> [WHAT YOU WILL DO] Retype, exactly and with both ends included, the lines below from the one containing "Collapse the 样品 section" through the end; omit the pictures.

> [INFORMATION]
▼▼▼

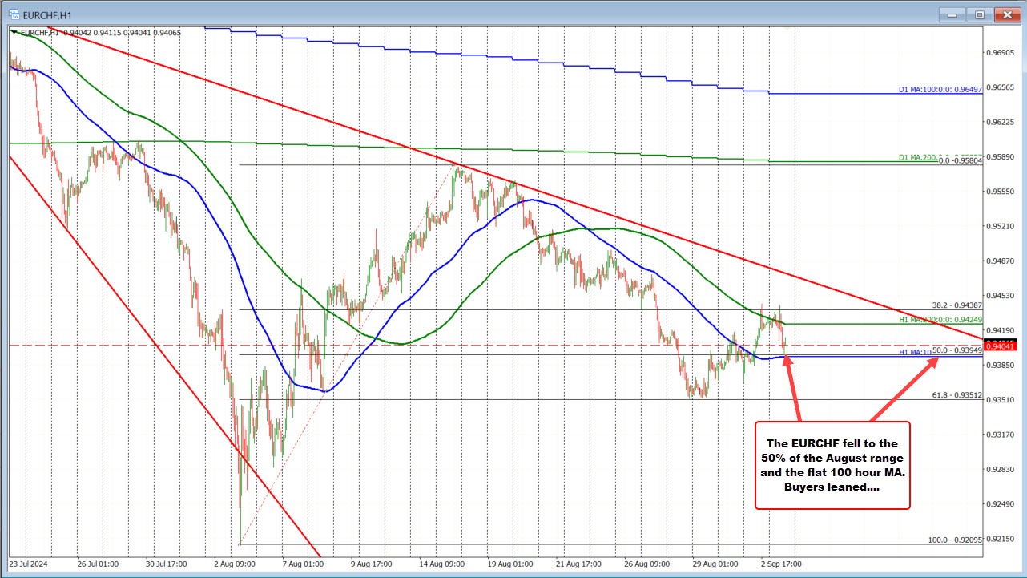The image size is (1027, 578).
Task: Expand the EURCHF,H1 chart triangle menu
Action: [14, 32]
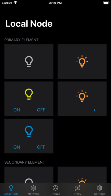Tap the yellow light bulb icon
Image resolution: width=111 pixels, height=196 pixels.
29,94
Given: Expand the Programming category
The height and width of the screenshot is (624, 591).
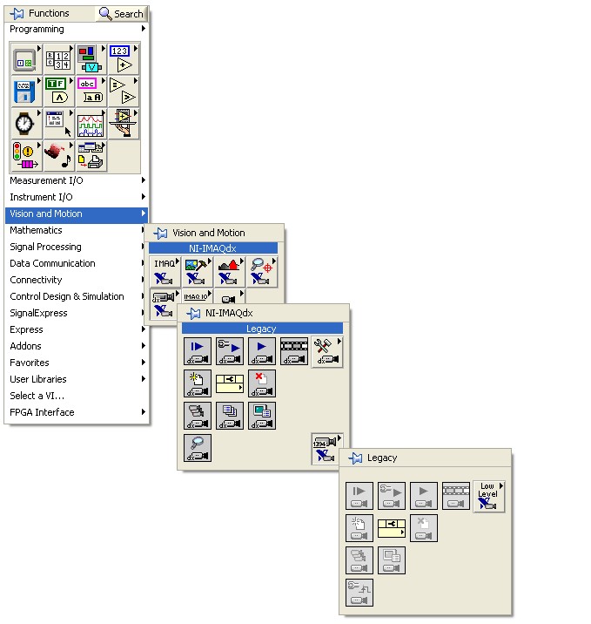Looking at the screenshot, I should (77, 30).
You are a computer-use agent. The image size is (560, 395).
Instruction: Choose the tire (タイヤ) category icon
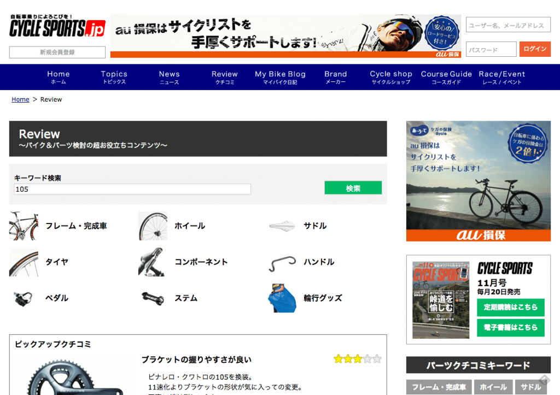(x=24, y=262)
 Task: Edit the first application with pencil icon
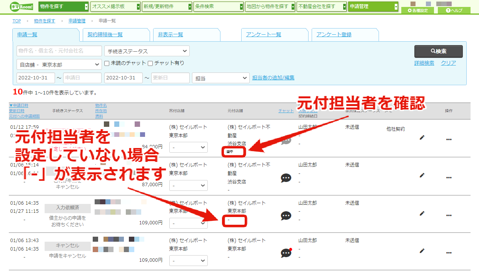coord(422,137)
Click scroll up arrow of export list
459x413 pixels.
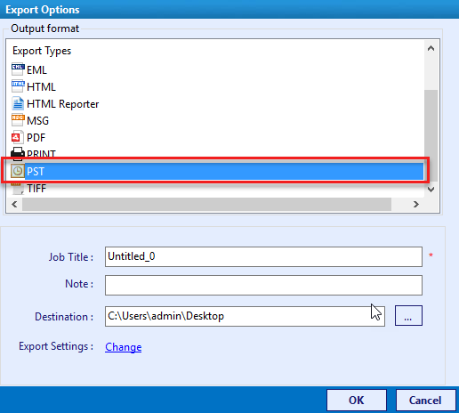tap(431, 48)
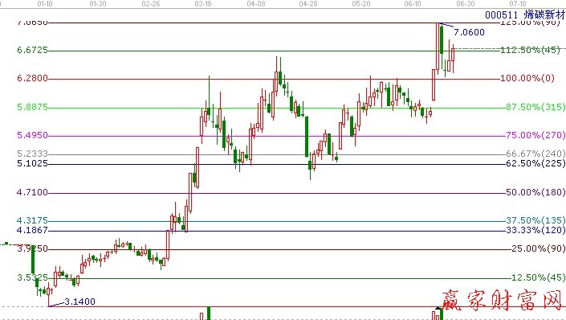Click the 4.7100 price axis value
The height and width of the screenshot is (320, 566).
coord(32,192)
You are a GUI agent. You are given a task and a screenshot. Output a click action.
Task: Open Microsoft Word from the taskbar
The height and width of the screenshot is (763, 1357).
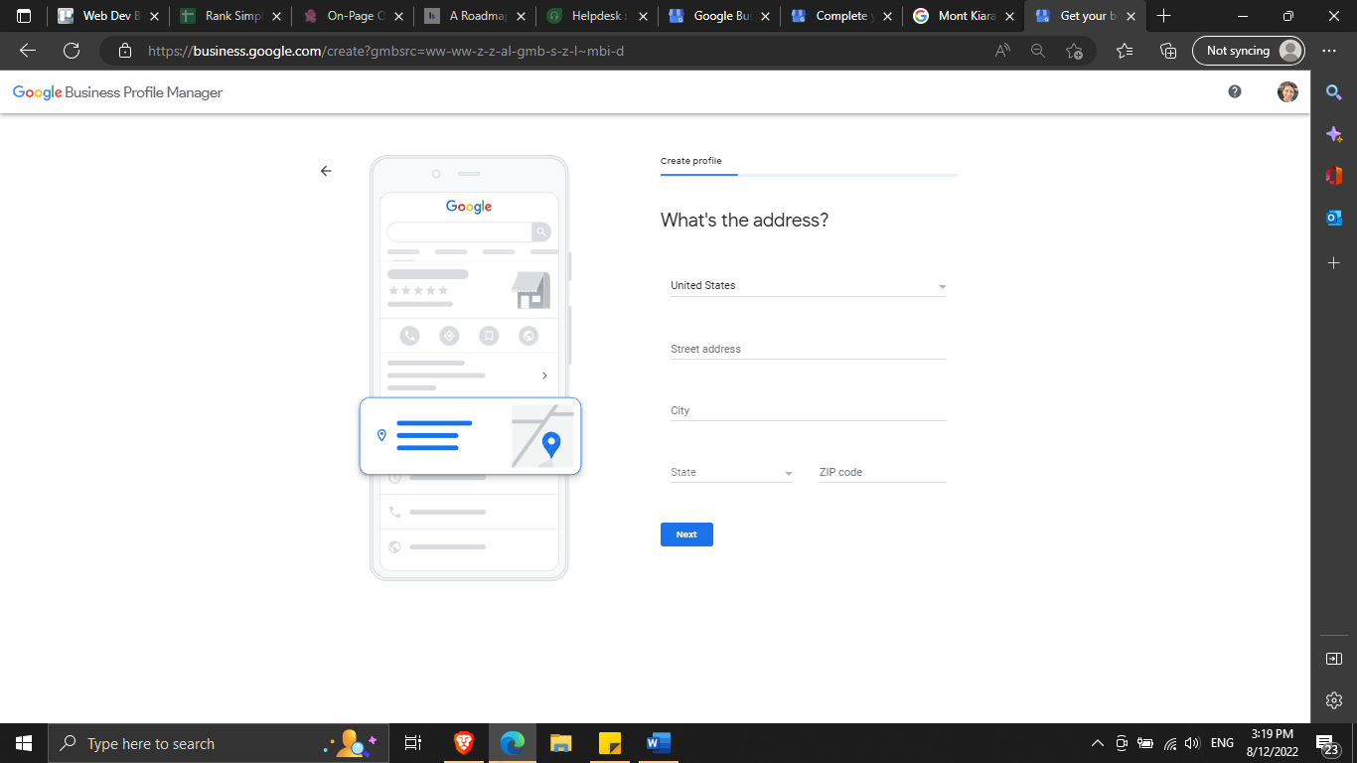(658, 743)
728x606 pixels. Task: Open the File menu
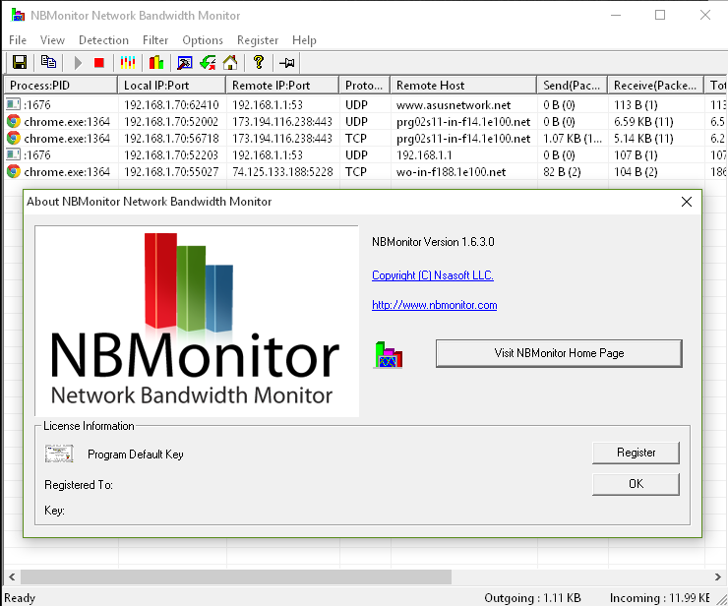(18, 40)
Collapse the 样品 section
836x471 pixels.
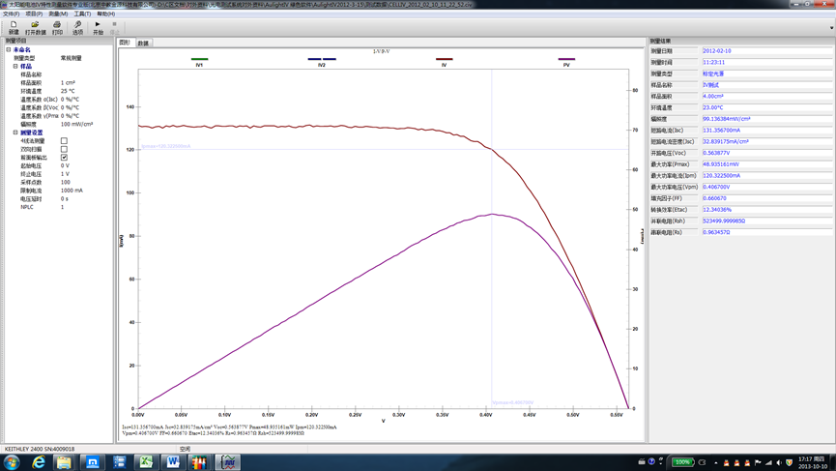[x=15, y=67]
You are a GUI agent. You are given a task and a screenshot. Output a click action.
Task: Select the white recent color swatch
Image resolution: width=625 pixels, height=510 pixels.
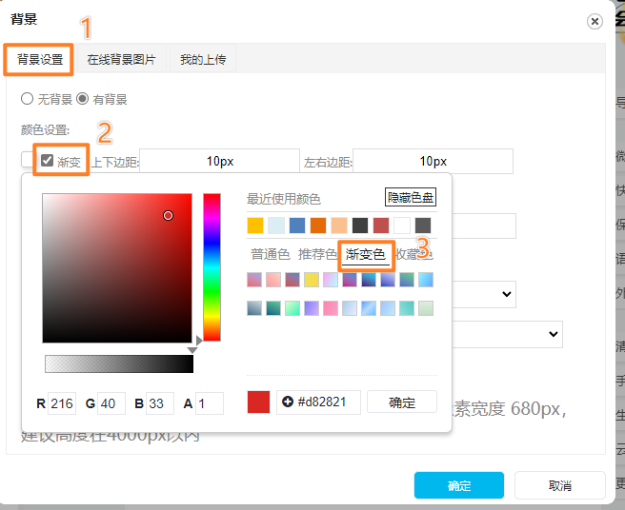tap(402, 226)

▲▲▲

> [TASK ANSWER]
Collapse the 样品 section
836x471 pixels.
[x=15, y=67]
You are a GUI agent. You are given a task and a screenshot. Output a click action.
Task: Select the white recent color swatch
Image resolution: width=625 pixels, height=510 pixels.
tap(402, 226)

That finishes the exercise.